Could you return, exactly as written, only the lines from the one holding "Click the chart" through the final line of the records below?

Source records
((
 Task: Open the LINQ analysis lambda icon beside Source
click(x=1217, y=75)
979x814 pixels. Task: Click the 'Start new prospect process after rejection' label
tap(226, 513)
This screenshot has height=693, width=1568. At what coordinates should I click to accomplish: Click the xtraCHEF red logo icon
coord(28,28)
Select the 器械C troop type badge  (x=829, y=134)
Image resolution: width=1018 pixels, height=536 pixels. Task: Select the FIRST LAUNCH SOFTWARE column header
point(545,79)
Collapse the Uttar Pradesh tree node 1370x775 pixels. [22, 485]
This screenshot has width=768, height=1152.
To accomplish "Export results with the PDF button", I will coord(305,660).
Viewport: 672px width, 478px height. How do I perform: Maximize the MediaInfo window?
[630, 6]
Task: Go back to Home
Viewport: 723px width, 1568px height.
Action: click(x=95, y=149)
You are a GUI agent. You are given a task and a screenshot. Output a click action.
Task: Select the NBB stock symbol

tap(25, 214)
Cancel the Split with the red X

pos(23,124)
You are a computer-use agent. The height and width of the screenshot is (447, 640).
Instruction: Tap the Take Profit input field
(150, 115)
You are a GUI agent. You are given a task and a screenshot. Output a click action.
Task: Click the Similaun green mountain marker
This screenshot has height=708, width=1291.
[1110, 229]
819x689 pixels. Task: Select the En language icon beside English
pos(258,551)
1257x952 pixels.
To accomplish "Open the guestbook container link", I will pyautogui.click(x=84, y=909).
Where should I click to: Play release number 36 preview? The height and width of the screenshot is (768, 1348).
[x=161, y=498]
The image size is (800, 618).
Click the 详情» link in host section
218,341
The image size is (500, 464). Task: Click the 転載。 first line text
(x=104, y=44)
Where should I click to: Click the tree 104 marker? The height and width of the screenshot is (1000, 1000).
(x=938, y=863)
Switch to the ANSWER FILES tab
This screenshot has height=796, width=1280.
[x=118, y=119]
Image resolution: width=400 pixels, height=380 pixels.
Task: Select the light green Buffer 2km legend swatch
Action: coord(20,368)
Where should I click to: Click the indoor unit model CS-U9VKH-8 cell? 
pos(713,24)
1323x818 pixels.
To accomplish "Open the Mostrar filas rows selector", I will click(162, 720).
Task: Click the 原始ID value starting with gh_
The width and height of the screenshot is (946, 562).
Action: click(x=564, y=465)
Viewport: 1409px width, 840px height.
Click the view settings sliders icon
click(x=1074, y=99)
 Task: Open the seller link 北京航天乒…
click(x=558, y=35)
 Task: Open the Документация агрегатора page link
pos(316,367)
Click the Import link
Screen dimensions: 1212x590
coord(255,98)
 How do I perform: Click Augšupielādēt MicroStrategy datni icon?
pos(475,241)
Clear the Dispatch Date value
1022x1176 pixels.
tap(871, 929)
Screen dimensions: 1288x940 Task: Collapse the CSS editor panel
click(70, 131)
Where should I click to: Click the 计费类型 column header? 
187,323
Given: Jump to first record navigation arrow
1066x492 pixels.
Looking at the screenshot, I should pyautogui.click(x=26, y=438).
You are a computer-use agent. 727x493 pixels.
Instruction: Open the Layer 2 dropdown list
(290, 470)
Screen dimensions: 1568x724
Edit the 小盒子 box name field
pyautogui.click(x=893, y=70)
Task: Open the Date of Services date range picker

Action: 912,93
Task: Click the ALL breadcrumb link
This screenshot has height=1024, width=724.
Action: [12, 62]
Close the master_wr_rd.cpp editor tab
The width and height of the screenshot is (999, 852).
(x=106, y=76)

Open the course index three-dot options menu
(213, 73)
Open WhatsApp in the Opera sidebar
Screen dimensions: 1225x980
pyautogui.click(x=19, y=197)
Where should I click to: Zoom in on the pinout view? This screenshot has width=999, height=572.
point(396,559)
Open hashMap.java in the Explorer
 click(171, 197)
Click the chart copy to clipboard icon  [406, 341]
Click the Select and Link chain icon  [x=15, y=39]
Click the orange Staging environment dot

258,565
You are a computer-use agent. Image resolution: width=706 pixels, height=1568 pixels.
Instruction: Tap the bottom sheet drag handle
))
• **Answer section**:
Click the chart copy to clipboard icon  [406, 341]
Click the Select and Link chain icon  [x=15, y=39]
Click the orange Staging environment dot

258,565
You are a computer-use agent. Image resolution: width=706 pixels, height=1568 pixels.
Instruction: Tap the bottom sheet drag handle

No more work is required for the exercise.